The significant action in these cases has been shifted to
pre-trial discovery, motions and arguments. The big firm pushes the
envelope blatantly during the discovery phase. Whatever gets by its
purging of compromising documents is placed under seal without regard to
the rules governing secrecy designations.
The big firm then routinely moves for summary judgment
because the small firm has not amassed enough evidence of wrong-doing.
Overburdened lower court judges usually grant these motions because they
don't want to go through a trial only to have it overturned upstairs.

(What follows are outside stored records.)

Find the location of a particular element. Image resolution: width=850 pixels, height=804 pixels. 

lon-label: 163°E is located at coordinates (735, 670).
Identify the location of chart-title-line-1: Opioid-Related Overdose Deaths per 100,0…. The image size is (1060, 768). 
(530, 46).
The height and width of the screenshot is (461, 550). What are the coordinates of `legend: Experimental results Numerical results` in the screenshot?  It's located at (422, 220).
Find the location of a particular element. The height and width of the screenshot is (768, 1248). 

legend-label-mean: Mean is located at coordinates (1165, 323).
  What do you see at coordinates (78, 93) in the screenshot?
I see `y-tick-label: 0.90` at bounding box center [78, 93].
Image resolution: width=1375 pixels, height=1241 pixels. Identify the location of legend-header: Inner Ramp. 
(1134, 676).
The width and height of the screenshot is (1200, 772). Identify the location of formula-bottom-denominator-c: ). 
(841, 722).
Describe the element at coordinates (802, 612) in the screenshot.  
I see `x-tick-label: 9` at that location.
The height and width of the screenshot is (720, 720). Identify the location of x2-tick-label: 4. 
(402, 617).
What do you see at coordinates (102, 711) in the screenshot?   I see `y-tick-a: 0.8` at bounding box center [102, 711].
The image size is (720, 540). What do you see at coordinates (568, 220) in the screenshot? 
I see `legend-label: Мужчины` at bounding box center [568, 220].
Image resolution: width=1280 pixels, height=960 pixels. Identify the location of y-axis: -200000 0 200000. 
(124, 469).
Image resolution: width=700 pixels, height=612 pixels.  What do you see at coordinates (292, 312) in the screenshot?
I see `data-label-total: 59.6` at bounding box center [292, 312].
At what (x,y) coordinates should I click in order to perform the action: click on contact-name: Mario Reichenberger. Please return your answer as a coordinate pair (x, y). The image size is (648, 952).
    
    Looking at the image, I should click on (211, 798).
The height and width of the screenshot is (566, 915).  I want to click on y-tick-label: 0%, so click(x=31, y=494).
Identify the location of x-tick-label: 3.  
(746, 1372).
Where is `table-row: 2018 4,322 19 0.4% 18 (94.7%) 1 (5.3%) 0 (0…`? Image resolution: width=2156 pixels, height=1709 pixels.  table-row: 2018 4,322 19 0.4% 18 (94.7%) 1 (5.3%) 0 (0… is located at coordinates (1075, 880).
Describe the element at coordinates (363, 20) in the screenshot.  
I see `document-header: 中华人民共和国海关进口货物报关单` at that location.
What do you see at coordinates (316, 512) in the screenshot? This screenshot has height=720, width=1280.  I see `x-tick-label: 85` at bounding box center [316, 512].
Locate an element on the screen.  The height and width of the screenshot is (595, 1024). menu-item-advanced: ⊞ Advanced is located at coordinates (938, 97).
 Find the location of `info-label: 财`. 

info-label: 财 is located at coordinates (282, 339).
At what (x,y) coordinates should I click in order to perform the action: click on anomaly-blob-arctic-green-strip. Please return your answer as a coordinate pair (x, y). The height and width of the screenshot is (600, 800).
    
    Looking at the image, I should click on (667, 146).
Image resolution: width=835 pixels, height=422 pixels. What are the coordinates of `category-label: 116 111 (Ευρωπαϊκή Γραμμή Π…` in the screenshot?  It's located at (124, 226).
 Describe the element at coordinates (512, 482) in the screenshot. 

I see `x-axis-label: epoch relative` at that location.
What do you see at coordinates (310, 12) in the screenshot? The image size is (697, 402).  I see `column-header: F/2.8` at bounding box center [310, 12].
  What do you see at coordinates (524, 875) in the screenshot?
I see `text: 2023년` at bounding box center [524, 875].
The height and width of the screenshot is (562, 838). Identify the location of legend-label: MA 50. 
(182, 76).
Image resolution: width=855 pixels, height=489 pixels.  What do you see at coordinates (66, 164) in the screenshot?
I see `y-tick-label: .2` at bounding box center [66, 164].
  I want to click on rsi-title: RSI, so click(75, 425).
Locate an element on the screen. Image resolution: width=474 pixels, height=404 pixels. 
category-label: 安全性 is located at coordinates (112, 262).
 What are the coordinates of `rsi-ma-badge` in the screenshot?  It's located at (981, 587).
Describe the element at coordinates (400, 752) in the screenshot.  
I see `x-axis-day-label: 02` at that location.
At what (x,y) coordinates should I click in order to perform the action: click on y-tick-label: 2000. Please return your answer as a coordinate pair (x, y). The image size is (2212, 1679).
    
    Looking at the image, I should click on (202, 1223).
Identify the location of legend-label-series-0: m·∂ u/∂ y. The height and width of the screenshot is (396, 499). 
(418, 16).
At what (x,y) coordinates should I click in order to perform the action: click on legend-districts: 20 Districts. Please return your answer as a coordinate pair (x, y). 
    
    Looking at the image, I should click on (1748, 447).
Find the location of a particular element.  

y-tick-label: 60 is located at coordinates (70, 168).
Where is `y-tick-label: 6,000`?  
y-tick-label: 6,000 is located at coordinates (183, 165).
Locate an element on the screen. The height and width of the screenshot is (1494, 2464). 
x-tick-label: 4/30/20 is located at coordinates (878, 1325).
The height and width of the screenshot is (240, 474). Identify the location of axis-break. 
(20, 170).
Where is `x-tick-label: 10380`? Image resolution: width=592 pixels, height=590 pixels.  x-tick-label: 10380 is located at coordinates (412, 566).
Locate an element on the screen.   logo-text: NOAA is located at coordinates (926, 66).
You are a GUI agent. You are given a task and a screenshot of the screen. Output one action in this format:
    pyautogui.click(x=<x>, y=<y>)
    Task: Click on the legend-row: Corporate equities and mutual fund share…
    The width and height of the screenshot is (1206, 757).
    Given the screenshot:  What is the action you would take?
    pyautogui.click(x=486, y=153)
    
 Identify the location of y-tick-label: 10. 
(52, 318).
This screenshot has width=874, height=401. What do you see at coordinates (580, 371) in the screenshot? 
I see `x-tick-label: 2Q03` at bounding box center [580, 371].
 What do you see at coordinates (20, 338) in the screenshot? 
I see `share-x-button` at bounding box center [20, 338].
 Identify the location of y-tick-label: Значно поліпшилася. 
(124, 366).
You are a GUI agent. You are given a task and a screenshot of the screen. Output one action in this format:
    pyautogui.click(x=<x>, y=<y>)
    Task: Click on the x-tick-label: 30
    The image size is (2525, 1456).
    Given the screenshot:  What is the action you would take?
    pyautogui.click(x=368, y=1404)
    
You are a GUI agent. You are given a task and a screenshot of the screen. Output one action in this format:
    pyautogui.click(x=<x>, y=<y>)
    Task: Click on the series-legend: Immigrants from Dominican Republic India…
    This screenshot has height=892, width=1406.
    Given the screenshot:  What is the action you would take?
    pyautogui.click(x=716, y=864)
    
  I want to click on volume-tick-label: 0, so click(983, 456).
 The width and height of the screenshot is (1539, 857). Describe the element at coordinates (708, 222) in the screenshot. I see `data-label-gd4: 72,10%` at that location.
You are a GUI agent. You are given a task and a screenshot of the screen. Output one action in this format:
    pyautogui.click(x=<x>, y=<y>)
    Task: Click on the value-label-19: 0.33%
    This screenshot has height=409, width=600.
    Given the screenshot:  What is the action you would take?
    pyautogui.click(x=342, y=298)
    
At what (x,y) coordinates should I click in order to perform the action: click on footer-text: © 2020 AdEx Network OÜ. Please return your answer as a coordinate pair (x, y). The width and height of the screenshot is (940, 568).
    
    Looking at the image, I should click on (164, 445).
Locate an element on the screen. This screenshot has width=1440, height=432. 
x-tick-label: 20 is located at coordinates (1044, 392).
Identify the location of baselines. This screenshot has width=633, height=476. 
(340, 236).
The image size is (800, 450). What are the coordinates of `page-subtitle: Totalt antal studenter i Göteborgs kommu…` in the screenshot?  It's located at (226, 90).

The overburdened appellate courts then do their utmost to get rid of
cases. Once the appeal fails, the wrong-doings which did get past the
discovery phase remain sealed allowing the big corporation to go on its
merry way screwing the competition.
Much of this is new. Nader has fulminated about it and even
that left-wing Supreme Court Justice Rehnquist has denounced this trend
of adjudicating cases before a jury hears them. The secrecy conditions
of these determinative pretrial proceedings have been less discussed for
the obvious reason that there isn't much to discuss when everything is
secret.
In addition, what has escaped notice is that this
counter-revolution has in effect brought back Star Chamber proceedings.
The Star Chamber was a royal English court which was notorious for its
secret sessions without jury and for its arbitrary judgments. It was
abolished in 1641 during England's last revolution. Three hundred years
later, we are back as if Cromwell never happened, except that absolute
monarchy has been replaced by absolute monopoly power.